**What you will do**
Only a number is wanted here, namely how many lines of the data contain the string "agent".

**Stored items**
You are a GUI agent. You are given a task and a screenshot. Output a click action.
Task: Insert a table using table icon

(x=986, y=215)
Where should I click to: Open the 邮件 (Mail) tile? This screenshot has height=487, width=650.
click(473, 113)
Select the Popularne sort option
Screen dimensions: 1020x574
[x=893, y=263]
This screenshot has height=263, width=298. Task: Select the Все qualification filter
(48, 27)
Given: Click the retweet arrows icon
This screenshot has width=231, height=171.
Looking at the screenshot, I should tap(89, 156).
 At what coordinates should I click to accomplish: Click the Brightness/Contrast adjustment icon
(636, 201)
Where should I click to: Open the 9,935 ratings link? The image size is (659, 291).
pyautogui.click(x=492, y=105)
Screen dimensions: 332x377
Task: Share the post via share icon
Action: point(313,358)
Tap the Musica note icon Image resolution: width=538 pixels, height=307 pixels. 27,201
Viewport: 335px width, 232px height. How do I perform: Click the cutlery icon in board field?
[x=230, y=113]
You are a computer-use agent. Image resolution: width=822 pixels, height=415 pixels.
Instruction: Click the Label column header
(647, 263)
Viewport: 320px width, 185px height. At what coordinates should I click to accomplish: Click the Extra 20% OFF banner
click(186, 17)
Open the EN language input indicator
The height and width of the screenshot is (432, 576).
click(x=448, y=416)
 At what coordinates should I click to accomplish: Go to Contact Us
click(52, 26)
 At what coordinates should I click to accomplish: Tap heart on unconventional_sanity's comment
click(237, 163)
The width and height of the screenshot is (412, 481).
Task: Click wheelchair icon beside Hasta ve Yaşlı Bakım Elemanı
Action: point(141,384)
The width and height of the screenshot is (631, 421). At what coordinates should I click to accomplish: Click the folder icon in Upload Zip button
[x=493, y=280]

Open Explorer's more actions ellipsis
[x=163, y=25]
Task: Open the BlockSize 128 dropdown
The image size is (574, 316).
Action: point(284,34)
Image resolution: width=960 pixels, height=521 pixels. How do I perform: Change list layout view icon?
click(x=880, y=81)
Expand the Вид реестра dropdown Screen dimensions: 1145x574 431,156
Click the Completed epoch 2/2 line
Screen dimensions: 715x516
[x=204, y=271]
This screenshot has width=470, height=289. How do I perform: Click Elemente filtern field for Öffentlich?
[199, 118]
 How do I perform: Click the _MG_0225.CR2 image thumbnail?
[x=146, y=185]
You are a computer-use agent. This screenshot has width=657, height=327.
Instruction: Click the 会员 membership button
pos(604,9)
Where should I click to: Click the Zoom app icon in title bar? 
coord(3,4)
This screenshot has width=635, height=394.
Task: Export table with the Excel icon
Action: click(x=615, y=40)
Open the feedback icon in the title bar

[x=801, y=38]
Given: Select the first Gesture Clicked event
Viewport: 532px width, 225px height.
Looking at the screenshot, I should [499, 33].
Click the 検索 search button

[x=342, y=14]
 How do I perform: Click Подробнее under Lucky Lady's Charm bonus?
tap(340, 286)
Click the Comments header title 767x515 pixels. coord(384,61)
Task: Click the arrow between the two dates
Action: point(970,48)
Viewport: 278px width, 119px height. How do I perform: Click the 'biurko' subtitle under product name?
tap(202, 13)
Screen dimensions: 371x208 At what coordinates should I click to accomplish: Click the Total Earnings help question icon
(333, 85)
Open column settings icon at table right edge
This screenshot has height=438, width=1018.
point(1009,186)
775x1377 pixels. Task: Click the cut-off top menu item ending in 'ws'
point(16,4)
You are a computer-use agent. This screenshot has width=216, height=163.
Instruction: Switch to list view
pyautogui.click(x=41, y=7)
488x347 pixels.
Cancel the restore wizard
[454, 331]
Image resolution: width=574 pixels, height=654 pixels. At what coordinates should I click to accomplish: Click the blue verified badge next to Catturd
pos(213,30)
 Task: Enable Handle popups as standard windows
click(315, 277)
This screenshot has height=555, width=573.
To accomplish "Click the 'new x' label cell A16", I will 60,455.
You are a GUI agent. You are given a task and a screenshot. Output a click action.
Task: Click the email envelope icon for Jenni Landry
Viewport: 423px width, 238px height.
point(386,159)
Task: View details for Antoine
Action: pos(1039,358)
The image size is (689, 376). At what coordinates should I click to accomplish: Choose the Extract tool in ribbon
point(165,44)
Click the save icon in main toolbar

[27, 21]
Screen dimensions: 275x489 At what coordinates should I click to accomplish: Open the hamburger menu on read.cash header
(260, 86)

**Solution to this task**
5